• [Aim of the task]: The line containing "How do I perform: Select the 2020" marks where copying starts, so set down that line and each one after it exactly, through the end of the records.

[Stored data]
-.-.-
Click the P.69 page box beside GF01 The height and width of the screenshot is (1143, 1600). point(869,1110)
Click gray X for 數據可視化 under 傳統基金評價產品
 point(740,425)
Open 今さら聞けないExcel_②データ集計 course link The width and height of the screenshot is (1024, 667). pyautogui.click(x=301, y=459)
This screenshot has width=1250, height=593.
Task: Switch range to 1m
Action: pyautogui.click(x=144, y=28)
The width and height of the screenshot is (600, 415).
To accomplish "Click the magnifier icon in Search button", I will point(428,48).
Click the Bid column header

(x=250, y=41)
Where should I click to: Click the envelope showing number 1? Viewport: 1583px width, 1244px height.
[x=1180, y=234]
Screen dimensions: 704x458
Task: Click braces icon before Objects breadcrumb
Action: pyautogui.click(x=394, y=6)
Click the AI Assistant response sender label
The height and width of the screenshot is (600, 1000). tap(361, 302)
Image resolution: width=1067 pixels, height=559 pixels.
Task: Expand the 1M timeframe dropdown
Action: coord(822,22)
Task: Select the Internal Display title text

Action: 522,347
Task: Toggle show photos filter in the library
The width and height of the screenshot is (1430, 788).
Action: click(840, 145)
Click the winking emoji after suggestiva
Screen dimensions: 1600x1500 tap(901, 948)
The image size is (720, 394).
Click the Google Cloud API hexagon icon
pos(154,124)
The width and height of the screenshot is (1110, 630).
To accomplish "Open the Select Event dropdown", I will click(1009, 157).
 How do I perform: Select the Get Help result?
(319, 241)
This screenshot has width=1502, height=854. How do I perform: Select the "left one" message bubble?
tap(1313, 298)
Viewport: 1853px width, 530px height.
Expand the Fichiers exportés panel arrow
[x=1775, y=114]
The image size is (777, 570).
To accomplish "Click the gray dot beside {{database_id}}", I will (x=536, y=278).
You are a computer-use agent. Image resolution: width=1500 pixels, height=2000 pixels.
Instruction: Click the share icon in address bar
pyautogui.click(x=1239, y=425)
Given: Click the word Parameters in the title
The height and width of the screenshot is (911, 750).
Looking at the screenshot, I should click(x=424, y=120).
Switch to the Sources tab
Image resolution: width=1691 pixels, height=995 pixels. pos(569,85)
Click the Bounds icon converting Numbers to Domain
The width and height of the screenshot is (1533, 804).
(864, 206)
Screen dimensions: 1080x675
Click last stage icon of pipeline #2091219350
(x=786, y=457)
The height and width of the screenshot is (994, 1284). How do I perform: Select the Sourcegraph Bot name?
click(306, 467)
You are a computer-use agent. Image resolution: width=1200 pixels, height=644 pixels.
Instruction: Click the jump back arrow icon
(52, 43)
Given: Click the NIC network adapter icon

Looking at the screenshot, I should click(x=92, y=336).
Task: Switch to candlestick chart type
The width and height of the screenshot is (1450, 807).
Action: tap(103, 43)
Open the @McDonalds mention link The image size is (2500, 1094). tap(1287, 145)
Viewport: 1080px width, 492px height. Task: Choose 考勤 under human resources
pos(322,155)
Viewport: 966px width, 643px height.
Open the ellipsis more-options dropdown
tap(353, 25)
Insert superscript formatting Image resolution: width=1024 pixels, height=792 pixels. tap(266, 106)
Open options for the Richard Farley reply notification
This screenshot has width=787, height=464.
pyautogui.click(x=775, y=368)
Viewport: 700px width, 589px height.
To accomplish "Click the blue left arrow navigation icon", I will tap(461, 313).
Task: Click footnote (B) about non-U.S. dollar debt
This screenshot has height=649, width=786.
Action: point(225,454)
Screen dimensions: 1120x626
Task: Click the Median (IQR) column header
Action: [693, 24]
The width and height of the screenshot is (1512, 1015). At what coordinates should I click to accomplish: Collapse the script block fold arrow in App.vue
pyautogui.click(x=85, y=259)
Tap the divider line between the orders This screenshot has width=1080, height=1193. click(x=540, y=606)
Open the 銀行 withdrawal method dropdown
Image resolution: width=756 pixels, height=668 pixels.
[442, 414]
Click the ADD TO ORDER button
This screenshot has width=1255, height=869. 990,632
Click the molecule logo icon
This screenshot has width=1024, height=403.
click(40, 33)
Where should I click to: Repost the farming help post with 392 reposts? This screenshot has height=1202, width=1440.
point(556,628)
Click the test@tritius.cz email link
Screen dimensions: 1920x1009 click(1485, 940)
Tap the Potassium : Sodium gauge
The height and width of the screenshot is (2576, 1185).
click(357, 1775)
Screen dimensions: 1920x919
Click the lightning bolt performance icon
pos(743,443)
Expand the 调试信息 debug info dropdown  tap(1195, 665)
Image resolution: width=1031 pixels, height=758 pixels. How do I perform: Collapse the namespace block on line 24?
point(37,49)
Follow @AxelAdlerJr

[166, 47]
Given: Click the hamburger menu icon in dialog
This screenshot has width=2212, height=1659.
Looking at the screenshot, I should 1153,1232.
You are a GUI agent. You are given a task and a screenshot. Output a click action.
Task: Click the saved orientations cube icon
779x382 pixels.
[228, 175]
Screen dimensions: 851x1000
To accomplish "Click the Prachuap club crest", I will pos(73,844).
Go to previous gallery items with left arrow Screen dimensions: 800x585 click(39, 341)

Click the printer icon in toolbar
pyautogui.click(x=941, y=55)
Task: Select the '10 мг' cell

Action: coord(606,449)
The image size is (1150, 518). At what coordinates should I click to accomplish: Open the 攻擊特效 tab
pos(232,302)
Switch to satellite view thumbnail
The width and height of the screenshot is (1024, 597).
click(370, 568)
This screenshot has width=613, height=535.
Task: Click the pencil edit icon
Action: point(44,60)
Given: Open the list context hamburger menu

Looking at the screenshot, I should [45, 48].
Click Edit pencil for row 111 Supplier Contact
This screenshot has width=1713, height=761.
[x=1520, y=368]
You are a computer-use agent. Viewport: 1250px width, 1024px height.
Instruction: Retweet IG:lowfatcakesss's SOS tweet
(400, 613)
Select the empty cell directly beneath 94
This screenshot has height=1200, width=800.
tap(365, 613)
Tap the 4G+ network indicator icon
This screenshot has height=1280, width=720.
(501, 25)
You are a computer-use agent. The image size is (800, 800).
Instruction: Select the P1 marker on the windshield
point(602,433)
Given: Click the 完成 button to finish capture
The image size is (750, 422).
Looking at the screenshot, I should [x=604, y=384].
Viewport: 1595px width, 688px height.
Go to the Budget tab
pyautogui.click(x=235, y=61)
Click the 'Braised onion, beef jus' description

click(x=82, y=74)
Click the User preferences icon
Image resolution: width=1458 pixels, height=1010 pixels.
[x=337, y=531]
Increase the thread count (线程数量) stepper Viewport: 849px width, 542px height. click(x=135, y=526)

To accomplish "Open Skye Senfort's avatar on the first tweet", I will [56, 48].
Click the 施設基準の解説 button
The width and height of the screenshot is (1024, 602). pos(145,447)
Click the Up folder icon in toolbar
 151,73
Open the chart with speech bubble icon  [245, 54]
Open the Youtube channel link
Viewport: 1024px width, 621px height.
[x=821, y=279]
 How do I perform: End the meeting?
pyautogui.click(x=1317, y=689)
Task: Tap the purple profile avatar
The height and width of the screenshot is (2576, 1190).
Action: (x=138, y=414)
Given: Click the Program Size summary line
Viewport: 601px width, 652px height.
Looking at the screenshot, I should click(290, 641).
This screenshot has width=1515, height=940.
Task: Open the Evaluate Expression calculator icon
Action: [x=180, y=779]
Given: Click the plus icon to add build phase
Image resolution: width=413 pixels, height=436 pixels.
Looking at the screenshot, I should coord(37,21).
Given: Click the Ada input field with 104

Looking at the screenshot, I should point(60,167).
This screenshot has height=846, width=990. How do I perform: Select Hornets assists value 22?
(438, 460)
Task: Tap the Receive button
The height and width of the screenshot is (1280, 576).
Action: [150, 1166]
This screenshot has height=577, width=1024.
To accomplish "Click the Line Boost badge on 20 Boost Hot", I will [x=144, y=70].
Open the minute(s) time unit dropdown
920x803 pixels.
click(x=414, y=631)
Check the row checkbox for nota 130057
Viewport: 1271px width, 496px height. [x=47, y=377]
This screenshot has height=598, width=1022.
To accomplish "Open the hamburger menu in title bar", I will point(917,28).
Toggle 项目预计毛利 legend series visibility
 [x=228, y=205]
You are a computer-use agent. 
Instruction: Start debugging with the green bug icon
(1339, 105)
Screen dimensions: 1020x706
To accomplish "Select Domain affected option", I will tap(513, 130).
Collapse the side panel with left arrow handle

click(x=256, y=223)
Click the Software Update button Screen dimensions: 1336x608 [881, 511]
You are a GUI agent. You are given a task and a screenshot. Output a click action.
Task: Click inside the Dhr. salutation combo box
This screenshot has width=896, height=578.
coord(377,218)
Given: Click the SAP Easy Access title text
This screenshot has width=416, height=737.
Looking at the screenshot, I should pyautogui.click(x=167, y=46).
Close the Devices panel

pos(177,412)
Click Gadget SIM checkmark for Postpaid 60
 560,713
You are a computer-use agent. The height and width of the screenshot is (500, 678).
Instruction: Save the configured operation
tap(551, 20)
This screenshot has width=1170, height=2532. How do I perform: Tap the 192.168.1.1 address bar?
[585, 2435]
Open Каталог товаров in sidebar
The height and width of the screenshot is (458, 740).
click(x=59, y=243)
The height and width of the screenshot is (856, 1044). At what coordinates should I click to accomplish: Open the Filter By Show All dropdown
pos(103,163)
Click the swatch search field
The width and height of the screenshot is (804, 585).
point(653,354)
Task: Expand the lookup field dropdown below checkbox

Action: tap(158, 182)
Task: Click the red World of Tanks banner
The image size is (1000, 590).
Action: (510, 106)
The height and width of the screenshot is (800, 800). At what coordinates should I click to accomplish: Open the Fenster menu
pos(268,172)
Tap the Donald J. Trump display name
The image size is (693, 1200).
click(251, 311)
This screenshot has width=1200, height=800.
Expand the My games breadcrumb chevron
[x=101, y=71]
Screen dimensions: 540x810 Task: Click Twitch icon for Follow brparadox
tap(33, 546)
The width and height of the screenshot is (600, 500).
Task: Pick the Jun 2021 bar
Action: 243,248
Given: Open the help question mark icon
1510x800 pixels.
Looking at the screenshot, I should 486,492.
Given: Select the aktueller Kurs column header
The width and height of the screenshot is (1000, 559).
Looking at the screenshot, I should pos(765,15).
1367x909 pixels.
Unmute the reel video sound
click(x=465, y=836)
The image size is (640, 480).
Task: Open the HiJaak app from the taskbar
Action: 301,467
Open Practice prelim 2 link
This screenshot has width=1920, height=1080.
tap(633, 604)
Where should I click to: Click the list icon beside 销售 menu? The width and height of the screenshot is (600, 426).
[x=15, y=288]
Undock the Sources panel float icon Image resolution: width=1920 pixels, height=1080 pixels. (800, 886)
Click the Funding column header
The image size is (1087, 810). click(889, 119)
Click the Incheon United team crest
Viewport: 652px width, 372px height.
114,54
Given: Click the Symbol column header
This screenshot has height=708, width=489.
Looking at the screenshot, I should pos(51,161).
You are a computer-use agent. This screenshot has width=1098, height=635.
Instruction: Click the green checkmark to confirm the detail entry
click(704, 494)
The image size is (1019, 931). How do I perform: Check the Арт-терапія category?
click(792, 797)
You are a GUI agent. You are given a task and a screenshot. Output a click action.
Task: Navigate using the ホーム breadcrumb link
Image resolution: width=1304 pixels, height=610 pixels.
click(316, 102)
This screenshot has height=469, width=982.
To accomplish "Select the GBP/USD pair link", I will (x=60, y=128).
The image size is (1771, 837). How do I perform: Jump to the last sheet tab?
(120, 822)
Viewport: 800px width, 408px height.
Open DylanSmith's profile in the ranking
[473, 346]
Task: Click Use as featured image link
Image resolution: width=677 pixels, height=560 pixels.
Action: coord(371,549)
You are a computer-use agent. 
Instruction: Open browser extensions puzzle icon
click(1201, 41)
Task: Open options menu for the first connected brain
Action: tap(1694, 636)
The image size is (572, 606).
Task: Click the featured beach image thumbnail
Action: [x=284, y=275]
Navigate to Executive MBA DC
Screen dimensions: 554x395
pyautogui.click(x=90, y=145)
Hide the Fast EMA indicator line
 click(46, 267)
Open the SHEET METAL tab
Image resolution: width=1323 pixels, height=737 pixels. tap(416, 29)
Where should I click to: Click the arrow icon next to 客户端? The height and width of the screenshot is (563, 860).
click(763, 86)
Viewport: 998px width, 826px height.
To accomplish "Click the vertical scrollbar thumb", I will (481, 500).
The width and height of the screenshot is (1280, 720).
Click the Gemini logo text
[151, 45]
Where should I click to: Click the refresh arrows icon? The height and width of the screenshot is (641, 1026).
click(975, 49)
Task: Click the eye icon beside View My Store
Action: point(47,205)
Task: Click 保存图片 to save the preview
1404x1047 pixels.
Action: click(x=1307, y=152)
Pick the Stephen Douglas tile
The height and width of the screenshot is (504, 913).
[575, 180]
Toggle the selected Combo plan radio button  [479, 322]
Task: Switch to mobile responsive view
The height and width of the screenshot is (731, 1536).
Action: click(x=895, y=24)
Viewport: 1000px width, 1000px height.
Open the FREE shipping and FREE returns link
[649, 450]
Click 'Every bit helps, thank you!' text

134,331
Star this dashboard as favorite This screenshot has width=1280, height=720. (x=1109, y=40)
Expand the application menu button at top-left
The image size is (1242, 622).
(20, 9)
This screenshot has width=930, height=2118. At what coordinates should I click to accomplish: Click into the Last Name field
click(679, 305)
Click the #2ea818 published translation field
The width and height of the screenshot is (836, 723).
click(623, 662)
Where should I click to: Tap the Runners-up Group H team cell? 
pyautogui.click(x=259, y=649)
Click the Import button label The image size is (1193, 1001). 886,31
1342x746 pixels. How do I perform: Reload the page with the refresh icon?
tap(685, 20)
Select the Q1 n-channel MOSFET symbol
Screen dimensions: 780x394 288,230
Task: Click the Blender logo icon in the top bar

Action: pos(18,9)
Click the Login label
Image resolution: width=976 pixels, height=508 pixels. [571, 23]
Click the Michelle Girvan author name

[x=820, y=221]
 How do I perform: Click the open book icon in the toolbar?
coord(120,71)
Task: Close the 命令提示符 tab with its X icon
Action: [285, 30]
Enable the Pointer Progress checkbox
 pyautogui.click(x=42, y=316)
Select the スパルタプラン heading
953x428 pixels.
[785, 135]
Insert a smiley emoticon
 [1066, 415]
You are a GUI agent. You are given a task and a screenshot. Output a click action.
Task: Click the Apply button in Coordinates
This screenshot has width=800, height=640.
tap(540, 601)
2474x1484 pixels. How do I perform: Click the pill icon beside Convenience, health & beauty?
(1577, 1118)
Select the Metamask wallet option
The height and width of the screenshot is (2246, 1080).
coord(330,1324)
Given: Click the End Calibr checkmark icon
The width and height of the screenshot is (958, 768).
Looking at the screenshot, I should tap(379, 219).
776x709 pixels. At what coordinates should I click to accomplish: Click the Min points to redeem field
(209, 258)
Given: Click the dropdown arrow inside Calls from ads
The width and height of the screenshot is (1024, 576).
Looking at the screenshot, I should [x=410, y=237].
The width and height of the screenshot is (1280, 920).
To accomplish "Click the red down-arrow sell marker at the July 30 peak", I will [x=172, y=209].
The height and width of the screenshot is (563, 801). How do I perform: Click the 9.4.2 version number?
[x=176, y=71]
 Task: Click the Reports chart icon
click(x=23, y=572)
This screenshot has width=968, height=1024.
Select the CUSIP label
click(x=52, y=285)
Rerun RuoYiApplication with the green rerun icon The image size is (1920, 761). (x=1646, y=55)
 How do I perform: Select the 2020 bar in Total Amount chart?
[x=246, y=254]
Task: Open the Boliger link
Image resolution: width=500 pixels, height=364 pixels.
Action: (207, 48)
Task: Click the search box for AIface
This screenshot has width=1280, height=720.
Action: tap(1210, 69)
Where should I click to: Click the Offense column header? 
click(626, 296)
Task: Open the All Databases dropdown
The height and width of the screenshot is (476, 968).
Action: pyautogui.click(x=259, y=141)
-.-.-
• [Task output]:
 How do I perform: Select the 2020 bar in Total Amount chart?
[x=246, y=254]
Task: Open the Boliger link
Image resolution: width=500 pixels, height=364 pixels.
Action: (207, 48)
Task: Click the search box for AIface
This screenshot has width=1280, height=720.
Action: tap(1210, 69)
Where should I click to: Click the Offense column header? 
click(626, 296)
Task: Open the All Databases dropdown
The height and width of the screenshot is (476, 968).
Action: pyautogui.click(x=259, y=141)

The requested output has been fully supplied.